The test will be in a bill introduced by Rep. Brad Buckley (R-Killeen), chairman of the House Public Education Committee, that was voted out of committee by a 10-4 party line vote on Friday, meaning the full House will vote on vouchers for the first time in memory.
“The vote is not and should not be seen as a reflection of the committee’s position on the merits of a voucher scam,” the House’s Democratic Caucus leader, Rep. Trey Martinez Fischer (D-San Antonio), wrote in a note to party members.
That remains to be seen. The present bill differs significantly from past voucher bills that have died in the House without coming to a floor vote. A governor desperate for a voucher win has flip-flopped after refusing to consider any new public school funding as part of a voucher bill. The House bill now includes teacher raises, a $500 increase in per capita student funding, and a number of other individual enticements meant to sway Republican members who have previously opposed vouchers.
This bill is all about politics, not improving public education in Texas.
During the regular legislative session as the biennial budget was debated and passed, Abbott showed no interest in using any of the $33 billion surplus to improve public education in Texas because it was the right thing to do. He has only agreed to it now in a fourth special session because it is the only possible path forward for him to realize a political win.
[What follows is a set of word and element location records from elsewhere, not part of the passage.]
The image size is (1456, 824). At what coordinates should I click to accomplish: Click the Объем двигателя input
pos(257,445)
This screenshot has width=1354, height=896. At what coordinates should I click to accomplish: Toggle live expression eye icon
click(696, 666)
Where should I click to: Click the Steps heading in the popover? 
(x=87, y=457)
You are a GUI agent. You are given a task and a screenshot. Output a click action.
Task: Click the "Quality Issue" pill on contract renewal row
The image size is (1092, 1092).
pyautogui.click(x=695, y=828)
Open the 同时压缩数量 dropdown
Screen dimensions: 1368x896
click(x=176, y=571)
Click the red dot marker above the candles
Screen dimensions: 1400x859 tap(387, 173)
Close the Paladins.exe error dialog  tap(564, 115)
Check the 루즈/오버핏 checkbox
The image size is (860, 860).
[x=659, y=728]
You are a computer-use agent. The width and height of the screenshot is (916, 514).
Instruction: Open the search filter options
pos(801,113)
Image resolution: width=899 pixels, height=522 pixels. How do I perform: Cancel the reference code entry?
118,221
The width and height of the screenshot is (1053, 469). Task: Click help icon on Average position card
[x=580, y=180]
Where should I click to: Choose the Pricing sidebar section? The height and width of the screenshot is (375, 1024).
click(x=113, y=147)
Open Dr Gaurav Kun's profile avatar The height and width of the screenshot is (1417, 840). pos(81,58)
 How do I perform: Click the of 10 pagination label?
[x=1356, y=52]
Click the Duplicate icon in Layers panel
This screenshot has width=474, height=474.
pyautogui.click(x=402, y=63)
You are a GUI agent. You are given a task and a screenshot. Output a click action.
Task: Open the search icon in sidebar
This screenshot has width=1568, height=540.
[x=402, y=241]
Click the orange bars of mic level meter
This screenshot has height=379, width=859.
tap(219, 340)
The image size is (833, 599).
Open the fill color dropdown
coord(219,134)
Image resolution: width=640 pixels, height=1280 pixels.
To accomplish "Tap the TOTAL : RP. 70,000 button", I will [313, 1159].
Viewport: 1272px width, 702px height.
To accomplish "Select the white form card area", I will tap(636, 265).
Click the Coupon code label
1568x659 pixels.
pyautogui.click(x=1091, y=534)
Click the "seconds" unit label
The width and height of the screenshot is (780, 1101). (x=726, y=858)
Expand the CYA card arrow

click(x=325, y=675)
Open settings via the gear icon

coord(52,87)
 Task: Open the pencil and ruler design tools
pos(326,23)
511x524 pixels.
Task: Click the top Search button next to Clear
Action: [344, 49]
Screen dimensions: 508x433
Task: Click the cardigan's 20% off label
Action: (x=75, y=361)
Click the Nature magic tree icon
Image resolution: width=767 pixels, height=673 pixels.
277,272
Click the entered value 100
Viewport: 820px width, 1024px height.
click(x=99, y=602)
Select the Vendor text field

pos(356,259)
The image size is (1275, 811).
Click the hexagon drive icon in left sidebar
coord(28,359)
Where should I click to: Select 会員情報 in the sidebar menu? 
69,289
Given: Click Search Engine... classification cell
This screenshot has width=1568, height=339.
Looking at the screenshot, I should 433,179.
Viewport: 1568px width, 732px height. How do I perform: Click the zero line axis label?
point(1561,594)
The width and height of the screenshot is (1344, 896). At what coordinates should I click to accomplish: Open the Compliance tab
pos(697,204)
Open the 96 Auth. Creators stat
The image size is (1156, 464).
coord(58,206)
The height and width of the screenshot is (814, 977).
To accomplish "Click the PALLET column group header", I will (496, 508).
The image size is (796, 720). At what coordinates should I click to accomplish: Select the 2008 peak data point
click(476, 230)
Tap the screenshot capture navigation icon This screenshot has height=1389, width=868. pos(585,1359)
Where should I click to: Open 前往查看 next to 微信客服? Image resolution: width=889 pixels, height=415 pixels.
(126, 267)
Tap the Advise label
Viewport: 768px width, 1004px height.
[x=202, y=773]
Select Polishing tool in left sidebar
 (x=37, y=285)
If the bill fails yet again, as voucher legislation has failed for more than 25 years in Texas, it will be interesting to see if Abbott can actually organize credible primary opponents in a dozen or more Republican House districts. If voucher legislation becomes law, it will be seen years from now as one more milestone in the decline of underfunded public schools in Texas, which already rank low for funding and performance among the nation’s 50 states.
The $500 million the bill allocates for vouchers would be far better spent by underfunded public schools still recovering from the COVID pandemic. Again, this vote isn’t about public education. It’s all about politics and a governor desperate for a win.